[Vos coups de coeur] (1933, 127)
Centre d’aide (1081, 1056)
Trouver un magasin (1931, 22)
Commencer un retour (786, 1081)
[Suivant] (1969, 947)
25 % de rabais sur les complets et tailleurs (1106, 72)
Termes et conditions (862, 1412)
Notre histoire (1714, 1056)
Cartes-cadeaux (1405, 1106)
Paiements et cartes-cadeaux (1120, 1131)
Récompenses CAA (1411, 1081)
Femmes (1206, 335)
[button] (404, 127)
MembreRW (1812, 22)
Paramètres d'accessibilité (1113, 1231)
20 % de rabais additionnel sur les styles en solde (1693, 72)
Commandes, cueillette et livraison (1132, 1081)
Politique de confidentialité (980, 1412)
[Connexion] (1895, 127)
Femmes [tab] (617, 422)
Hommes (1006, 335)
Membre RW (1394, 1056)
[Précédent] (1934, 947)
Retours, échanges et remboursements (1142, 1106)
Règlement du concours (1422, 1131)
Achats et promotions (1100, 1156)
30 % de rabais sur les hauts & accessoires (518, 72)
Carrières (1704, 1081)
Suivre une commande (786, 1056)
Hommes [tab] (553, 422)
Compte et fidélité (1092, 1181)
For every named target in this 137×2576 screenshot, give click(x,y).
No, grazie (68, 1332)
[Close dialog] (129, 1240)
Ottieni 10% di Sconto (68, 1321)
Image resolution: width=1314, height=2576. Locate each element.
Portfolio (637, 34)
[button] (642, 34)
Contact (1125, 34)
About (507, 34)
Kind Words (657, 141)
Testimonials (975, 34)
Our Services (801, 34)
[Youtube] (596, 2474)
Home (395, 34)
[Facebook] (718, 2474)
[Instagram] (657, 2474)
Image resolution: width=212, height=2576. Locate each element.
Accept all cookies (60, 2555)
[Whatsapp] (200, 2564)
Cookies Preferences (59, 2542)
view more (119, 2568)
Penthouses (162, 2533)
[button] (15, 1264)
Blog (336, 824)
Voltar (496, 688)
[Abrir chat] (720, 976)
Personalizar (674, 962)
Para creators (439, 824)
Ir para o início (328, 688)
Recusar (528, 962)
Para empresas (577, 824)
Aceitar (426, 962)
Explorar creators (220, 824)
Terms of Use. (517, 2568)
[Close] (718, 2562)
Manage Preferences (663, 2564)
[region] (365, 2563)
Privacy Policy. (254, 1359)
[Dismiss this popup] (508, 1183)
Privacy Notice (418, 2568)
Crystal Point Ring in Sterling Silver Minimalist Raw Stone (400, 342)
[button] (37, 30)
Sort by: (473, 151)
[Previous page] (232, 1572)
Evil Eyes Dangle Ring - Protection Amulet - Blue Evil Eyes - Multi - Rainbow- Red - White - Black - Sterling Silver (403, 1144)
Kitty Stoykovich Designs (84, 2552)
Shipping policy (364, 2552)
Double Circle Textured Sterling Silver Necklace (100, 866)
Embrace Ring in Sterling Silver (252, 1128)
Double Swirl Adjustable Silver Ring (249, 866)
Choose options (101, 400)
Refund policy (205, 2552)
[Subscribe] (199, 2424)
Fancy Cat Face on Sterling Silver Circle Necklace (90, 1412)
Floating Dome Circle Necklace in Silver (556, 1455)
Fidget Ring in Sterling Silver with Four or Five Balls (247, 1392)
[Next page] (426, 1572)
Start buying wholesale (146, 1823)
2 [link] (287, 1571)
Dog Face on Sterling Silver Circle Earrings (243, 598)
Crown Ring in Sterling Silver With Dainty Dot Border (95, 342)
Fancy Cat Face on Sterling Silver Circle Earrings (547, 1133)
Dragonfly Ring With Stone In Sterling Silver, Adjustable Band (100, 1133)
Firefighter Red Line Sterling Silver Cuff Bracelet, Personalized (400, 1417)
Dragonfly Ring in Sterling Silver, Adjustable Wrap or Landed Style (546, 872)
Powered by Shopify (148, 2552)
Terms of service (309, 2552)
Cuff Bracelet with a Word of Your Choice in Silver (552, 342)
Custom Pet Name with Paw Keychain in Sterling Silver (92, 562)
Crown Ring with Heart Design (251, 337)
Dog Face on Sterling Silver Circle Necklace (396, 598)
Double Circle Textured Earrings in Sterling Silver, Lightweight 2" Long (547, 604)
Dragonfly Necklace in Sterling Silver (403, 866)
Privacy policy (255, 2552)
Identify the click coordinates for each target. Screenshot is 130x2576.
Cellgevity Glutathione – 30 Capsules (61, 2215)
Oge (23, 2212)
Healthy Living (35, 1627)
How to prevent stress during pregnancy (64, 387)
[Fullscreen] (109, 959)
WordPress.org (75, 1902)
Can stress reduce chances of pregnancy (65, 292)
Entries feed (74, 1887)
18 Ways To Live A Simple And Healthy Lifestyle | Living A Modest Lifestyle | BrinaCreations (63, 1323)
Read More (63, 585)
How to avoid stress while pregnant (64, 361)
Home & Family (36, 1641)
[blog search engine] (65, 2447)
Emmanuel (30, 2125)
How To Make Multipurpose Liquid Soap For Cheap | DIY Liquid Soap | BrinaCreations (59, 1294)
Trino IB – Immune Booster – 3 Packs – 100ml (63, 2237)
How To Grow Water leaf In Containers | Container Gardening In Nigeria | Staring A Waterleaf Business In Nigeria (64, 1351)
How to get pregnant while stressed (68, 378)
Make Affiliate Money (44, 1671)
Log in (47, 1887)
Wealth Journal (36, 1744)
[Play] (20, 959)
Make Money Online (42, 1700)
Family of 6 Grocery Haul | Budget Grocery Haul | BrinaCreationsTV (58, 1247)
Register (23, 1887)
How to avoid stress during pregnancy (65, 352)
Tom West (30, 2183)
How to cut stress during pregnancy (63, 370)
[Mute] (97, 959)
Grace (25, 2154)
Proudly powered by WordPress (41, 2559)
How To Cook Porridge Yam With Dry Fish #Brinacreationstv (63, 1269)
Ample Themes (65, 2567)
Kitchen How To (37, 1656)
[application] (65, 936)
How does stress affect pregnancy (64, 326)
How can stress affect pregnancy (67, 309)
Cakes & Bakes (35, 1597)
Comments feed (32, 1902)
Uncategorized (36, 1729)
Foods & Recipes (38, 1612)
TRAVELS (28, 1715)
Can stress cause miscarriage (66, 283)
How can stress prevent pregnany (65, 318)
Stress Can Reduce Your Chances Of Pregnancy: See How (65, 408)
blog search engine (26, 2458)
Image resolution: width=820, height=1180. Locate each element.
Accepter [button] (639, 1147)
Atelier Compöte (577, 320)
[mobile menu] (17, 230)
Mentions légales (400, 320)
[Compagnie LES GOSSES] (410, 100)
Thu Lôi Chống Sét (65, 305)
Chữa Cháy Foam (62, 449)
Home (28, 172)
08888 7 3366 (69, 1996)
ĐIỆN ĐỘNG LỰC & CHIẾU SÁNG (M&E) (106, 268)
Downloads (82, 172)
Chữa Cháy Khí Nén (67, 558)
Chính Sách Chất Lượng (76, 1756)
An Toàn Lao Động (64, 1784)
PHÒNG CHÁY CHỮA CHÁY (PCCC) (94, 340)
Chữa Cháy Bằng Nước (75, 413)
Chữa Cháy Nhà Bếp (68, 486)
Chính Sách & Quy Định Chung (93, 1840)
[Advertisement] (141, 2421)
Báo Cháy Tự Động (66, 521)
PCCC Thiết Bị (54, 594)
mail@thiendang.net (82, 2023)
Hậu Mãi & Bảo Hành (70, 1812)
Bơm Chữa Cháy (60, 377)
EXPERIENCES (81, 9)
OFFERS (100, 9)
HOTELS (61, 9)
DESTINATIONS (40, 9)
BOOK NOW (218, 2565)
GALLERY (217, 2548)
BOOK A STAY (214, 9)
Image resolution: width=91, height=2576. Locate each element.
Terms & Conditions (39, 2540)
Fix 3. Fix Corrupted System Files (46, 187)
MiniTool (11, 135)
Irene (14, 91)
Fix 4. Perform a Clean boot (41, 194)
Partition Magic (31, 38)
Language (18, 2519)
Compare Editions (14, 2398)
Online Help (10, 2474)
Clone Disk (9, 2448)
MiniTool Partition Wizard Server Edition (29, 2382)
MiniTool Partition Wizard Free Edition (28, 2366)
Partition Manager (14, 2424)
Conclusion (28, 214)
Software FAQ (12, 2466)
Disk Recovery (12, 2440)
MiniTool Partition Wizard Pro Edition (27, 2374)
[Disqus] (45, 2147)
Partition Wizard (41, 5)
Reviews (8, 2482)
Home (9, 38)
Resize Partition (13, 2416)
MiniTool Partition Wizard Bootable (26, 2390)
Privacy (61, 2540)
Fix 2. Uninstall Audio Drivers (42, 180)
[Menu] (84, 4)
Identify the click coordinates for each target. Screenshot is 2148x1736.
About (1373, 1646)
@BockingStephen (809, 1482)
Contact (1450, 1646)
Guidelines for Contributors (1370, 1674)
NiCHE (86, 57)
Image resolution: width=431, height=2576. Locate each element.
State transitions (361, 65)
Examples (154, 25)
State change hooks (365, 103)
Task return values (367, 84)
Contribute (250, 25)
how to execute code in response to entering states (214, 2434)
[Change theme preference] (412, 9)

[PROBLEM STATEMENT]
Look through the entries and copy every line in which the string "Double" appears.

[REPLY TO THE EXERCISE]
Double Circle Textured Sterling Silver Necklace (100, 866)
Double Swirl Adjustable Silver Ring (249, 866)
Double Circle Textured Earrings in Sterling Silver, Lightweight 2" Long (547, 604)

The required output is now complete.